The Future of Fair Admissions comprises three issue briefs identifying areas of the admissions process at selective colleges and universities that demand reform. Admissions reform to expand access and opportunity for underrepresented students and to increase diversity on their campuses is long overdue, but it has become imperative in light of the likelihood that the Supreme Court will strike down the use of race-conscious admissions policies in its current term.
Issue Brief One: Early Decision
This brief analyzes the early decision admissions process, identifies ways in which it limits access to students of color and from low- and middle-income backgrounds, and recommends policy changes that will limit the advantages early decision provides to wealthy, well-resourced applicants.
Issue Brief 2: Legacy Admissions
This brief analyzes the extent and impact of legacy preferences on college admissions.

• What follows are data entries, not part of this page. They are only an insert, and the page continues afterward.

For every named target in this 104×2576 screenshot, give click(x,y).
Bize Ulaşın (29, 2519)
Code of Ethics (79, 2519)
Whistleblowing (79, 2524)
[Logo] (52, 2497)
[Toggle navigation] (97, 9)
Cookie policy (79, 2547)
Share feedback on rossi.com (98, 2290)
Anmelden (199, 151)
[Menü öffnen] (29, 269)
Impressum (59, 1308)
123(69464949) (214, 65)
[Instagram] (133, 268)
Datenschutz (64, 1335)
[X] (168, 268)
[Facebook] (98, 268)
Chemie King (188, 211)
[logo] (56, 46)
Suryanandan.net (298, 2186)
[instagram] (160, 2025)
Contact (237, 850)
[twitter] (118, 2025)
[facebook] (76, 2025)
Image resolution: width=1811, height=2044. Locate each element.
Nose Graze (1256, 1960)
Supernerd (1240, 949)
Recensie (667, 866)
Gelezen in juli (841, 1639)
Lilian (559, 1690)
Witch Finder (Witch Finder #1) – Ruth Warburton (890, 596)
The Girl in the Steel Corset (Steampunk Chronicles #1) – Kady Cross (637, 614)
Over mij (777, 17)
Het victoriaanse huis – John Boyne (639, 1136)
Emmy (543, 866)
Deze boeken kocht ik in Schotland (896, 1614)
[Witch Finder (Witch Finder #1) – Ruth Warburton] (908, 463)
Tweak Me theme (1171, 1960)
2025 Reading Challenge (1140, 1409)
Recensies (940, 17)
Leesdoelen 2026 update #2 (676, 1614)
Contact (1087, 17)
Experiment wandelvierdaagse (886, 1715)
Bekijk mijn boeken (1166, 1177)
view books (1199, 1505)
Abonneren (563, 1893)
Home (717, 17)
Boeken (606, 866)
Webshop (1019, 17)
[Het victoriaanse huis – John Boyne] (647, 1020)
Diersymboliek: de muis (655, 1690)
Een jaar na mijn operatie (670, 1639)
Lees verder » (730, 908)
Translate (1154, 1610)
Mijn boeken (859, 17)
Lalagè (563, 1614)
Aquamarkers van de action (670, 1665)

It recounts the long history of opposition to legacy preferences, identifies how legacy preferences limit access to opportunity for students of color and from low- and middle-income backgrounds and increase the public’s distrust of higher education, and recommends policy changes that will increase transparency and accountability for an admissions practice that had no place in a democracy or, better, ban the practice outright.
Issue Brief 3: Transparency & Accountability
This brief calls for greater transparency and accountability in college admissions. In order to address long-standing racial and ethnic gaps in bachelor’s degree attainment that are likely to be exacerbated by a Supreme Court decision expected to bar institutions of higher education from considering race in their admissions processes, the Department of Education should expand its collection of admissions data and disaggregate that data by race, ethnicity, gender, and, when possible, socioeconomic status. The Department should also collect data on legacy preferences or early decision plans, two admissions practices shown to have detrimental effects on diversity at selective colleges.